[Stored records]

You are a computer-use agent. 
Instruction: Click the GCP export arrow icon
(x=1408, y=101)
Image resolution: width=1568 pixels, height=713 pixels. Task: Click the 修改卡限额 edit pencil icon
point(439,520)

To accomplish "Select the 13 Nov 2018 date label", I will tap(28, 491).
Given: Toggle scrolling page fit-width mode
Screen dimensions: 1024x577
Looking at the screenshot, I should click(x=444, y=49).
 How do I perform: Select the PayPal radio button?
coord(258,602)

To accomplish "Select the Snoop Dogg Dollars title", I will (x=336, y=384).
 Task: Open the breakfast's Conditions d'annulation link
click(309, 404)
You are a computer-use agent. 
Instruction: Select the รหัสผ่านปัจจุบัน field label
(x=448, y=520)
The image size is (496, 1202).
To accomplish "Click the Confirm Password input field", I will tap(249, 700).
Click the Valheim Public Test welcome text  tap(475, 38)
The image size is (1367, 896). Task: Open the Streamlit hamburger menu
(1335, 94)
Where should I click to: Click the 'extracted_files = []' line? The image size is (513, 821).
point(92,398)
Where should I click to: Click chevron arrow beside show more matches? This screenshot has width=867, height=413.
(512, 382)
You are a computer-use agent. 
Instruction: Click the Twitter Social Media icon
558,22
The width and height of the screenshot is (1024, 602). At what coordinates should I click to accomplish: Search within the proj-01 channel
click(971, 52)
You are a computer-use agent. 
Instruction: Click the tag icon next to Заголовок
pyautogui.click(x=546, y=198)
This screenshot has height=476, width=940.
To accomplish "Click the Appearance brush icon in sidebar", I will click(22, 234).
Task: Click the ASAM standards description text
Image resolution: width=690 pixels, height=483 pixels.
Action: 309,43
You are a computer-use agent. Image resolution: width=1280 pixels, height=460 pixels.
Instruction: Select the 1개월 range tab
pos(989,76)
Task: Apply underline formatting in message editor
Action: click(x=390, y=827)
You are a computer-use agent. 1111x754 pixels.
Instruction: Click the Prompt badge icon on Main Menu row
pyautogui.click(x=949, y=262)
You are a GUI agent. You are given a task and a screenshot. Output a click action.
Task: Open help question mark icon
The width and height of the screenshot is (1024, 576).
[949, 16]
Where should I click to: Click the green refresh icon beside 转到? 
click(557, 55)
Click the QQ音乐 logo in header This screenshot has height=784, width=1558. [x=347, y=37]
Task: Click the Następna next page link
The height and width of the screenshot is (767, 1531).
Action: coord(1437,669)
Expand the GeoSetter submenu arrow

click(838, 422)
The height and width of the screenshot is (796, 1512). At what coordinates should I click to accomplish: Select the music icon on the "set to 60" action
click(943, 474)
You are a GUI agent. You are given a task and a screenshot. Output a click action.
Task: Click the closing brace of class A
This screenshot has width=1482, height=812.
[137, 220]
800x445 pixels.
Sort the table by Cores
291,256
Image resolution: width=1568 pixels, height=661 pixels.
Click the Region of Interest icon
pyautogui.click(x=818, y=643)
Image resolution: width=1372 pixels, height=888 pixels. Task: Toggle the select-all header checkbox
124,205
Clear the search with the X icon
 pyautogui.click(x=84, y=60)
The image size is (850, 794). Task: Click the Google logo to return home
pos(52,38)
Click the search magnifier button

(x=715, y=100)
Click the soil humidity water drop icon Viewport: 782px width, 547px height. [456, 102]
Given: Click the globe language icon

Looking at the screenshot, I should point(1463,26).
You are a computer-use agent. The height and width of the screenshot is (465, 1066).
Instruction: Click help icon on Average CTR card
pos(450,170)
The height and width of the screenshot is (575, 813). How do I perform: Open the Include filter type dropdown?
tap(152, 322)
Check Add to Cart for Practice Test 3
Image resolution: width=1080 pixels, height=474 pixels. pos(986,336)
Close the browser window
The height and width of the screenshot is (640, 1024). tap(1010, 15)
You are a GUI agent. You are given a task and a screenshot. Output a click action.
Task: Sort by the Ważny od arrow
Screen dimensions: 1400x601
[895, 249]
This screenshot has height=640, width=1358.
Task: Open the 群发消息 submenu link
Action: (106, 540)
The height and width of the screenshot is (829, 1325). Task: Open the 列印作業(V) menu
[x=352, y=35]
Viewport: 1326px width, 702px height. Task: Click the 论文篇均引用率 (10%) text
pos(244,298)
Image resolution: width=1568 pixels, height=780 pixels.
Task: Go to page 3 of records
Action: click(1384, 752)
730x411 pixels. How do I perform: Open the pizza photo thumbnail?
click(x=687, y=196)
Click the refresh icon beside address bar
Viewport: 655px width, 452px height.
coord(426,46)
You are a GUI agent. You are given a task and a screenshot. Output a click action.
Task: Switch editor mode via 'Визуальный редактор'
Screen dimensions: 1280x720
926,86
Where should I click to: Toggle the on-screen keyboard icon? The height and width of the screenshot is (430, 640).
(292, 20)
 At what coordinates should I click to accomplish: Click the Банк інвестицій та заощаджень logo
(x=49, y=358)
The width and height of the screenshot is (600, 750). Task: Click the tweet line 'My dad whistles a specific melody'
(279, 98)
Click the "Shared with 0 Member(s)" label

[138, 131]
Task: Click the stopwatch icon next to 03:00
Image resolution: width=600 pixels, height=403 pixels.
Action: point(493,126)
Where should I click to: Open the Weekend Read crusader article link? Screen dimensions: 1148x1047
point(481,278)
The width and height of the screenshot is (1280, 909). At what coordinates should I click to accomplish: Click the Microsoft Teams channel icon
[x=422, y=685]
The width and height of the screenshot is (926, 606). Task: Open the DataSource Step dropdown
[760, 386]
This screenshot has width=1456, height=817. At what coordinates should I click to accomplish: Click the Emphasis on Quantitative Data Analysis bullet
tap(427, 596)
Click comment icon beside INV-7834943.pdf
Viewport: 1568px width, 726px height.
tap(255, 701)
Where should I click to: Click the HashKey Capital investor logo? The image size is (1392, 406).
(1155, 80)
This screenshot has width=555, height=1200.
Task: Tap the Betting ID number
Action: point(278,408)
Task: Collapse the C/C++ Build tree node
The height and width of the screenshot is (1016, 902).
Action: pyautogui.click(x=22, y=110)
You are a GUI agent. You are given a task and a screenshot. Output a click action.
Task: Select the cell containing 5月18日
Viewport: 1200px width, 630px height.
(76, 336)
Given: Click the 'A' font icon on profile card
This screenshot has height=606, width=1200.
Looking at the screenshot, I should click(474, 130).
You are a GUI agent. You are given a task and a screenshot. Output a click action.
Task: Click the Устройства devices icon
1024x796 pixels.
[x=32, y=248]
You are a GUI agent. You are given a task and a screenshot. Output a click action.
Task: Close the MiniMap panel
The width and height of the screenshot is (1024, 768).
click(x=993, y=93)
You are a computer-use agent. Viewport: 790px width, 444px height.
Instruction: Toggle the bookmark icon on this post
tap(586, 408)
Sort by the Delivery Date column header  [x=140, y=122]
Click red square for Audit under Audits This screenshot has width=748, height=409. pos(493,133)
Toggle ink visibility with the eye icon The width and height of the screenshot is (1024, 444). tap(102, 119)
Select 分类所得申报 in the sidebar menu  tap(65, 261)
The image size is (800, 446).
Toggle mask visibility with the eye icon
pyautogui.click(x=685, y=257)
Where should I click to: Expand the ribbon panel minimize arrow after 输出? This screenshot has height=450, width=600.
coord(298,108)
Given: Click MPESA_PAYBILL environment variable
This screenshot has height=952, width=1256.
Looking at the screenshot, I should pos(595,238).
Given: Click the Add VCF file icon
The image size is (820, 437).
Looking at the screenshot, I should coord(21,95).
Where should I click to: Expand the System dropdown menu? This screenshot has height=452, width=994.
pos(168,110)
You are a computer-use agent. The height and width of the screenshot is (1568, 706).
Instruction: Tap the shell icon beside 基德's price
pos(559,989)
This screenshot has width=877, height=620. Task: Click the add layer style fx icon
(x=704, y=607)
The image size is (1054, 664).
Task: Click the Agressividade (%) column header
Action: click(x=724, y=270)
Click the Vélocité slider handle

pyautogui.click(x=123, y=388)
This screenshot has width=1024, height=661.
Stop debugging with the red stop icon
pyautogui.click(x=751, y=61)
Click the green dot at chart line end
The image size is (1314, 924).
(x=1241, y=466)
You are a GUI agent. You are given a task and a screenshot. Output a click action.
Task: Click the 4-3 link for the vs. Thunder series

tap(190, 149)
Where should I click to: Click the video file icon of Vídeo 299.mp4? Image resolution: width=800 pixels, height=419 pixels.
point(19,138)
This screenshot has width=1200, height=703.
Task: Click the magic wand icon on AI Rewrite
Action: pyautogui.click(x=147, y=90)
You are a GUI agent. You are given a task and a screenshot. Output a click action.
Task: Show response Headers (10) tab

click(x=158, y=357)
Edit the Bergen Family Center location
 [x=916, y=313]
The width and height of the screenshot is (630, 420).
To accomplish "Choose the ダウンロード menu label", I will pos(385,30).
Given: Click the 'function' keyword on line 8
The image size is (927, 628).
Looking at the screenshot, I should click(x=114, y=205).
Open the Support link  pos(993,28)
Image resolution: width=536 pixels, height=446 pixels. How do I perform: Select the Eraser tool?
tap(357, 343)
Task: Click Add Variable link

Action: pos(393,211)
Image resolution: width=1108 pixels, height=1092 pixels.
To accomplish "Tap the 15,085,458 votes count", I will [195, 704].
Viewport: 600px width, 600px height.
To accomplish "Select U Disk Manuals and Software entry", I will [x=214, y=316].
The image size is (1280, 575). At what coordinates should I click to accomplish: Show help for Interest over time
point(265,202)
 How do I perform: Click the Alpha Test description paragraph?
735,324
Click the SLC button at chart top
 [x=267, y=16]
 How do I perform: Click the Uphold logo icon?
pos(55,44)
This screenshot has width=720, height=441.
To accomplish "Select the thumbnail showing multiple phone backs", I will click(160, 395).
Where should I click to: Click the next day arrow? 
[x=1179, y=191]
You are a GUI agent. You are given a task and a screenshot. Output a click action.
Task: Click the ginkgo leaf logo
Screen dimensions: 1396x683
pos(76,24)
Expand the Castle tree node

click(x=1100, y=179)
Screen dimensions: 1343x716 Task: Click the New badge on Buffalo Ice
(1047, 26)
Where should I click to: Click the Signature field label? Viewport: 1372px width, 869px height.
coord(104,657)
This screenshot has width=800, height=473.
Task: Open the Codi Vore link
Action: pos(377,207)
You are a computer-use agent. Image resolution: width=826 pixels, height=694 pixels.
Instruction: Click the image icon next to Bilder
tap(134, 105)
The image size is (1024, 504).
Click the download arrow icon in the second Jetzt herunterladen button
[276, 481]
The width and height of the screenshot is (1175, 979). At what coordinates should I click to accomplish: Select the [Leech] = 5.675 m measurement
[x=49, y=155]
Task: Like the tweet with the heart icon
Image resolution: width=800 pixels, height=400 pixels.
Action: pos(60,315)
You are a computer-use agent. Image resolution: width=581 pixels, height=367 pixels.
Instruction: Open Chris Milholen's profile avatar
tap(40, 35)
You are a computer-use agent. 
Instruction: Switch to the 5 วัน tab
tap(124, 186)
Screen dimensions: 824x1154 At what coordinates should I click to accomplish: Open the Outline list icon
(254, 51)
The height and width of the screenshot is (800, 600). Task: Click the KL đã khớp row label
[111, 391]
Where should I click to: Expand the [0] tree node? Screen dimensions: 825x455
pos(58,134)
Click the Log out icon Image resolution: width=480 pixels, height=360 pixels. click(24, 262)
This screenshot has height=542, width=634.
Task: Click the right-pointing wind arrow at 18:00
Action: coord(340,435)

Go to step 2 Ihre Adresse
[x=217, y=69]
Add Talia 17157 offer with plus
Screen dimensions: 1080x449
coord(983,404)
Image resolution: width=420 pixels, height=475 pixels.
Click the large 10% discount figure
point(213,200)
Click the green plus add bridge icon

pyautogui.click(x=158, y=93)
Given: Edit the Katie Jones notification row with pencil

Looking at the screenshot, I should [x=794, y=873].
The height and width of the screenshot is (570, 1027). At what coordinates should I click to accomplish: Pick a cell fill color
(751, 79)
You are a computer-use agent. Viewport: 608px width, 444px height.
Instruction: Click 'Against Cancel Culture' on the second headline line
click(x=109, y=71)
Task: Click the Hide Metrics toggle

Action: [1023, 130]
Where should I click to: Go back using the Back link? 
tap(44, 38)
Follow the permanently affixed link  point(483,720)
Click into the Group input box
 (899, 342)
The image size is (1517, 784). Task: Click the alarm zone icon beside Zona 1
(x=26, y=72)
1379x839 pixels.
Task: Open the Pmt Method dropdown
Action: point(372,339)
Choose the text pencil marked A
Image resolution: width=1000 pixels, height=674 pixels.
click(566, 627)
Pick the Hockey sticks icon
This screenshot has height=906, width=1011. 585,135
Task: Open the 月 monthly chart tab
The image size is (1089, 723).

▶ [Required action] Retype exactly the lines above, from the one with "Where should I click to: Expand the ribbon" through the one with "Given: Click the Add VCF file icon", inclusive.

▶ [Output below]
Where should I click to: Expand the ribbon panel minimize arrow after 输出? This screenshot has height=450, width=600.
coord(298,108)
Given: Click MPESA_PAYBILL environment variable
This screenshot has height=952, width=1256.
Looking at the screenshot, I should pos(595,238).
Given: Click the Add VCF file icon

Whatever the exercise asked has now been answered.